### Passage shown
Ruth Winter.1978. A Consumer's Dictionary of Food Additives. Crown Publishers, Inc., New York.
A dietary source of folic acid, it is used in enriched farina, enriched cornmeals and corn grits, and in bakery products. It is also used in hot dogs, hamburger and frankfurter buns and rolls, pretzels, milk fortified with vitamins, meat fried in cracker crumbs, mushrooms, truffles, cheeses of all kinds, vinegars, catsup, barbeque sauce, fermented brews, and all dried fruits. Any yeast is a type of one-celled fungus. Ordinary yeast produces the enzymes invertase and zymase which eventually convert cane sugar to alcohol and carbon dioxide in the fermentation process. Some of the living organisms pressed into a damp, starchy, or other absorbent material give a product known as "baker's yeast," which is not as potent as brewer's yeast. No known toxicity.
Excerpts from Bender, Arnold E. 1990. Dictionary of Nutrition and Food Technology. Butterworths, Boston.
Grouped with the fungi although they are unicellular. Various types are of major importance in the food industry. Saccharomyces cerevisiae is used in brewing, wine-making and baking. Varieties such as Candida utilis (formerly Torula utilis) are grown on carbohydrate or hydrocarbon media as animal feed and potential human food, since they contain about 50% protein (dry weight) and are very rich in B vitamins.

### Problems to solve
• 1. Name the processes that the dictionary excerpts say Saccharomyces cerevisiae is used in.
• 2. According to the dictionary excerpts, about what share of protein by dry weight do varieties such as Candida utilis contain?
• 3. Summarize the dictionary excerpts in two sentences.

### Extracted material
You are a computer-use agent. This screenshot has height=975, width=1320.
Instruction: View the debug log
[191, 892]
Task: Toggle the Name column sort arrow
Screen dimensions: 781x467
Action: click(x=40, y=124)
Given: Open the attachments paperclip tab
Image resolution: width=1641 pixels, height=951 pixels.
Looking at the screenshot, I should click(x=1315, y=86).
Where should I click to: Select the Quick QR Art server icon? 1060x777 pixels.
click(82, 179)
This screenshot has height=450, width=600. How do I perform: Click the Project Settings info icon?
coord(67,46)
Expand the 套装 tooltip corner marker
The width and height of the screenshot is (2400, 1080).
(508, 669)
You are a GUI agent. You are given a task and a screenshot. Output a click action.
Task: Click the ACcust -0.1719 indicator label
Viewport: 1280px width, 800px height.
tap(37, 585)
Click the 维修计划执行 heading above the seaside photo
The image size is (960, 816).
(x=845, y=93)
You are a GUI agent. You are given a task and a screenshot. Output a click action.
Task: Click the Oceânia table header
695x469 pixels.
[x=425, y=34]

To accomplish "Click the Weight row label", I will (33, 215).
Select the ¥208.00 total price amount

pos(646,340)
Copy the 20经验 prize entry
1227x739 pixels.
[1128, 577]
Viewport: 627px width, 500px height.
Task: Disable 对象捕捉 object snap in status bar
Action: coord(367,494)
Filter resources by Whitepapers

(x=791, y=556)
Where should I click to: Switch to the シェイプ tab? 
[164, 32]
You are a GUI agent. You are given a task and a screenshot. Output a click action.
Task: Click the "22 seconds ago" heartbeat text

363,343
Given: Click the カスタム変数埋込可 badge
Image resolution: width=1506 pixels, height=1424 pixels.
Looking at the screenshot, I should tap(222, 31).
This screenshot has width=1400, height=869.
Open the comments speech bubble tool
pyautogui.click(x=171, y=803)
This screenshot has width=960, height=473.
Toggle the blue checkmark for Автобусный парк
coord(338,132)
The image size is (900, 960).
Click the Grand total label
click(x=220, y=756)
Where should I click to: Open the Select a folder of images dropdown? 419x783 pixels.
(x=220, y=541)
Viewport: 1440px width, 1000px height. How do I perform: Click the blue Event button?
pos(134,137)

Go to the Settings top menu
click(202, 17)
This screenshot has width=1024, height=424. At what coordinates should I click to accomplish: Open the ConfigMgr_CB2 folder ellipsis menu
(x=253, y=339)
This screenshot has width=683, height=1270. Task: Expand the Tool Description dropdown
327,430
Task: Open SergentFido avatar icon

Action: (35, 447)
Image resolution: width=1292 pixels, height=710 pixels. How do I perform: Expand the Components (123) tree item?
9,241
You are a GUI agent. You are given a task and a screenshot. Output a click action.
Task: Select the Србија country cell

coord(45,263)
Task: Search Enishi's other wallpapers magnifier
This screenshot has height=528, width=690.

### Responses by task
• 1. Brewing, wine-making, baking

• 2. About 50% protein by dry weight.

• 3. The first excerpt describes yeast as a one-celled fungus whose ordinary form produces the enzymes invertase and zymase, which convert cane sugar to alcohol and carbon dioxide in fermentation, and it notes that baker's yeast is less potent than brewer's yeast and has no known toxicity. The second excerpt says yeasts are grouped with the fungi though unicellular, that Saccharomyces cerevisiae is used in brewing, wine-making and baking, and that varieties such as Candida utilis are grown as animal feed and potential human food because they are rich in protein and B vitamins.